Prof. Michael Grubb, Professor of International Energy and Climate Change Policy at University College London, and Editor-in-Chief, Climate Policy journal, said:
“Three big messages in this study could transform the global debate. The trend of rapid global emissions growth has been broken: this keeps 2 deg.C in play. China is starting to win its battle with coal consumption: the question for the next decade is whether coal reductions can offset its consumer-driven growth in oil and gas. And the hard-won policies for clean energy in Europe, and increasingly the US, are delivering: sustained 2%/yr emission reductions over the past decade have accelerated to 4%/yr for the past two years in the EU. There could hardly be better news to help the Paris conference in its final days.”
Prof. David Reay, Professor of Carbon Management at the University of Edinburgh, said:
“These studies show just how crucial breaking our dependency on coal really is.

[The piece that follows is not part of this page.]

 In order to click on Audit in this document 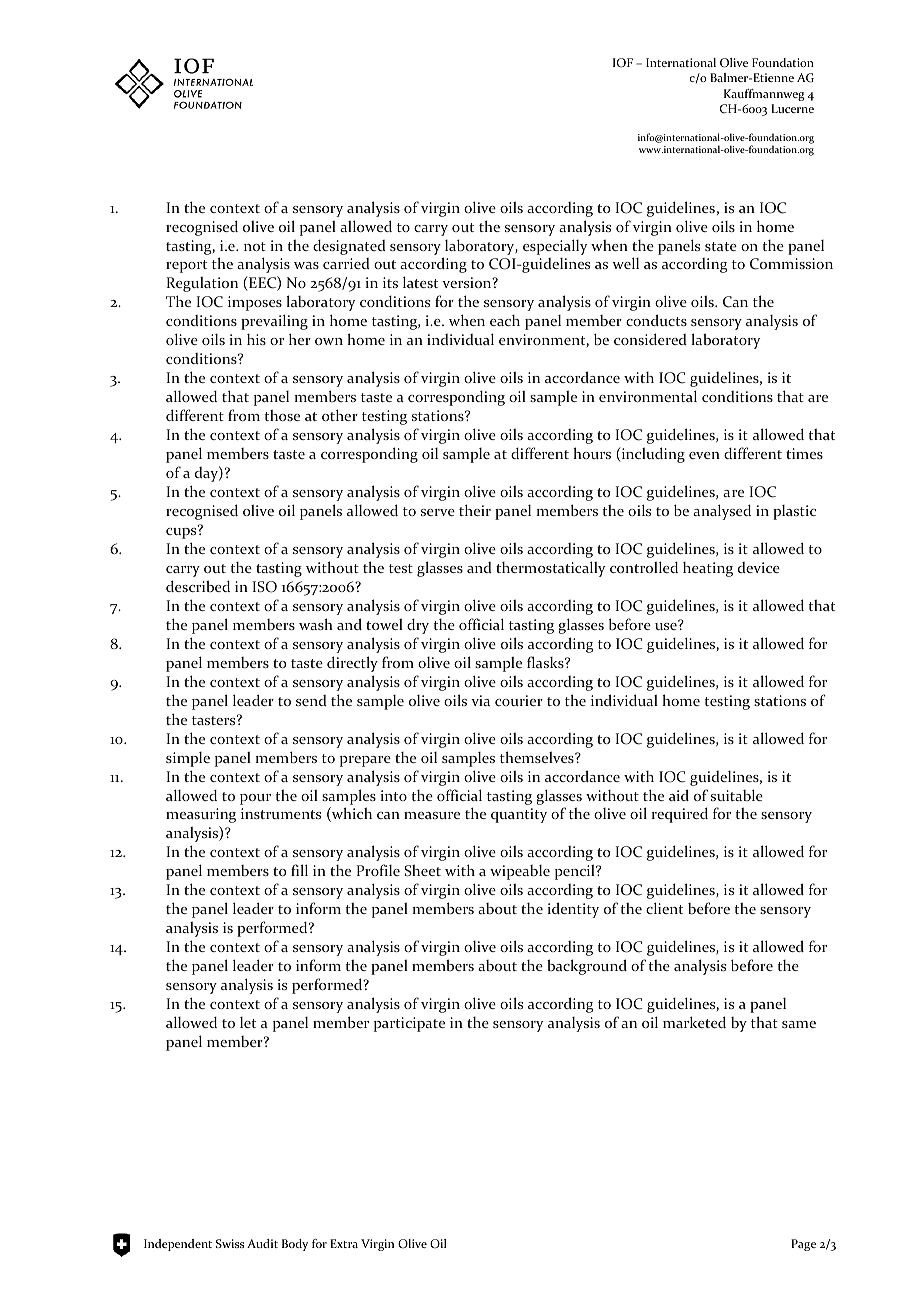, I will do `click(262, 1243)`.
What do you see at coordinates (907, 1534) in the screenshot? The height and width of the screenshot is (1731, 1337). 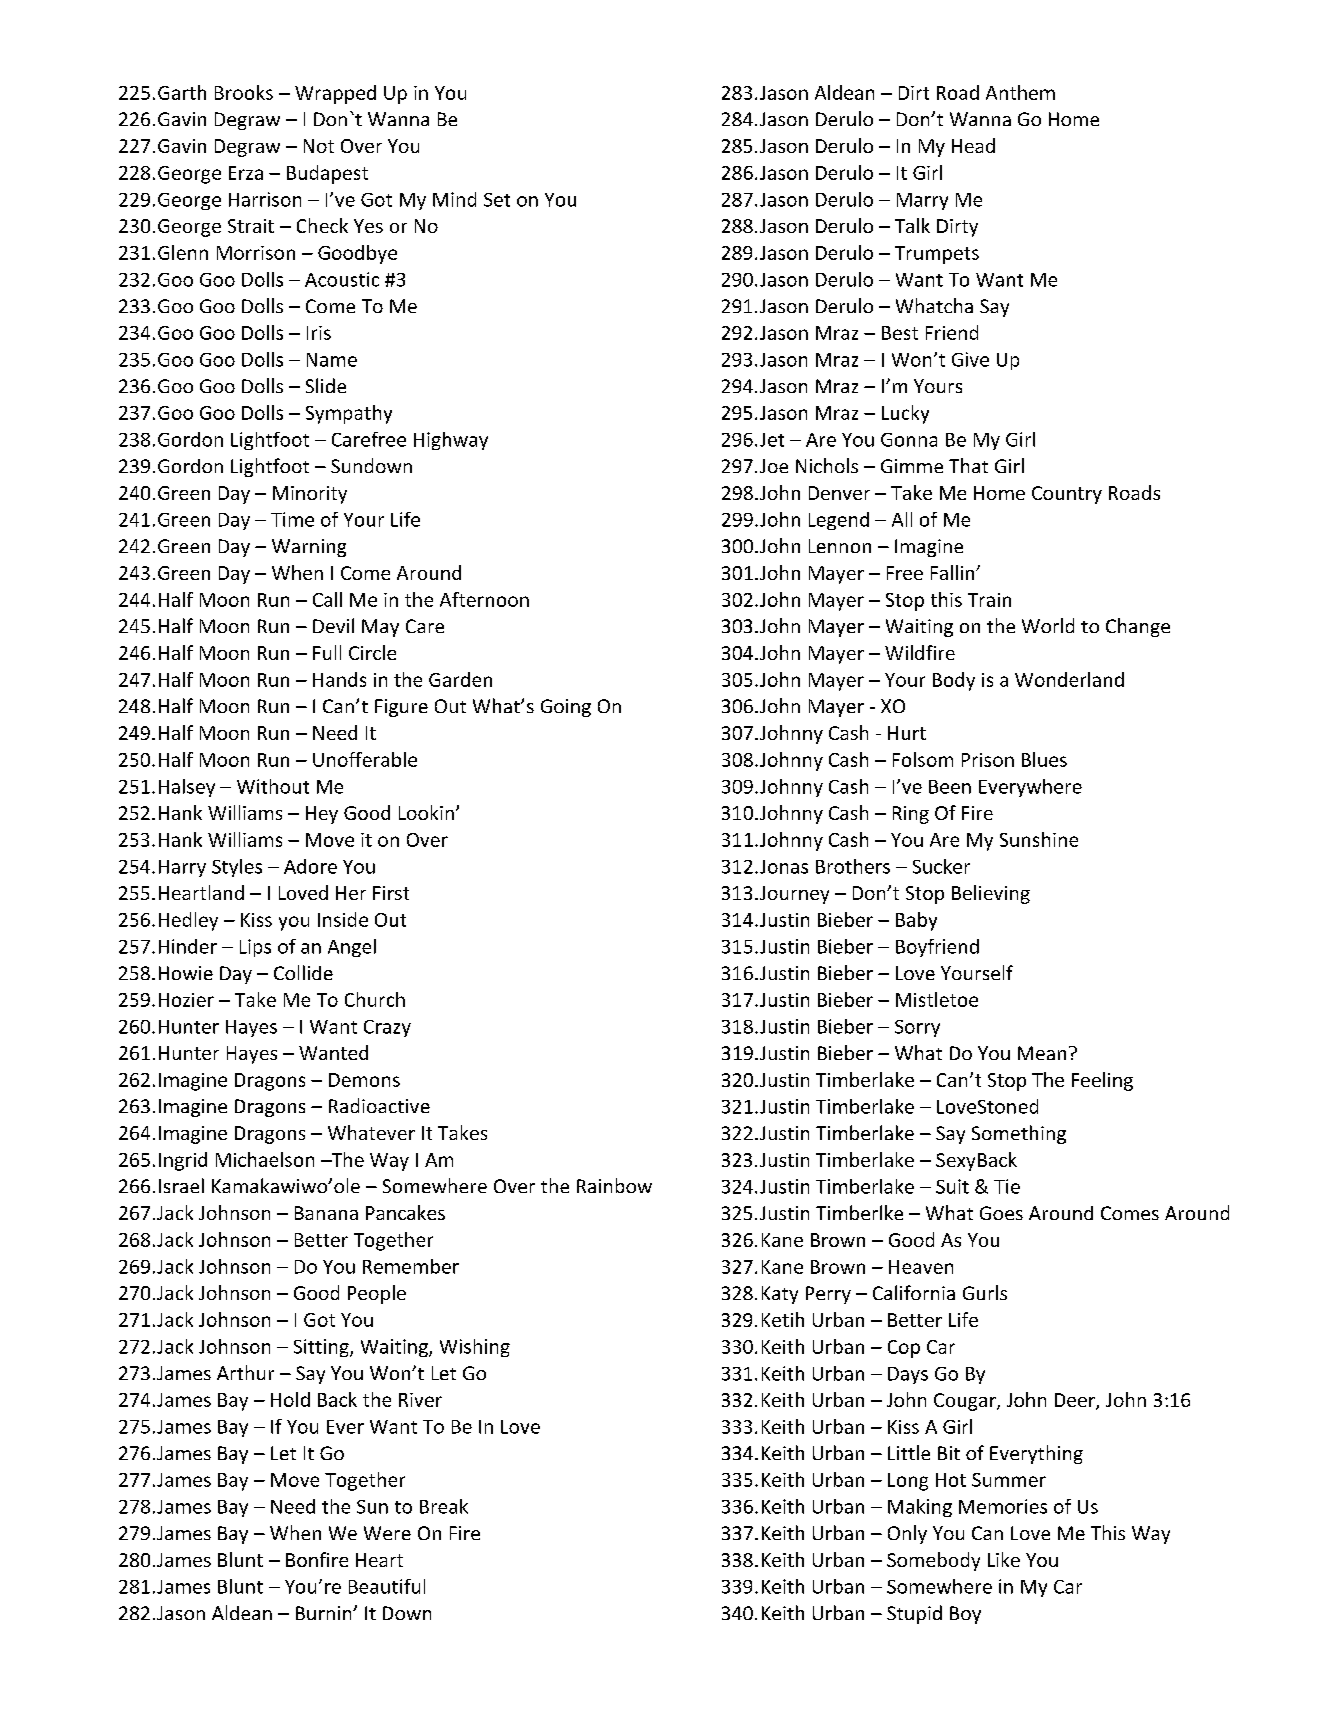 I see `Only` at bounding box center [907, 1534].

The recent slowdown in coal burning and stalling of CO2 emissions gives hope that we can soon start moving down a global decarbonisation path.
“Be in no doubt, there is a long, long way still to go. To stay within the 2 degrees global warming target emissions can’t just stall, they need to fall.
“Whether 2015 is the year we truly turn the corner on global emissions or is just a blip in the upward march towards dangerous climate change now depends on Paris.”
Dr Tim Osborn, Reader at the Climatic Research Unit, University of East Anglia (UEA), said:
“Lower-than-expected CO2 emissions in 2015 are welcome, but 2015 emissions are still higher than in every year up to 2013 and CO2 is still accumulating in the atmosphere because we are adding it (through our emissions) more quickly than natural processes are able to remove it from the atmosphere and store it in the oceans and forests.”
‘Reaching peak emissions’ by Robert B. Jackson et al. published in Nature Climate Change on Monday 7 December.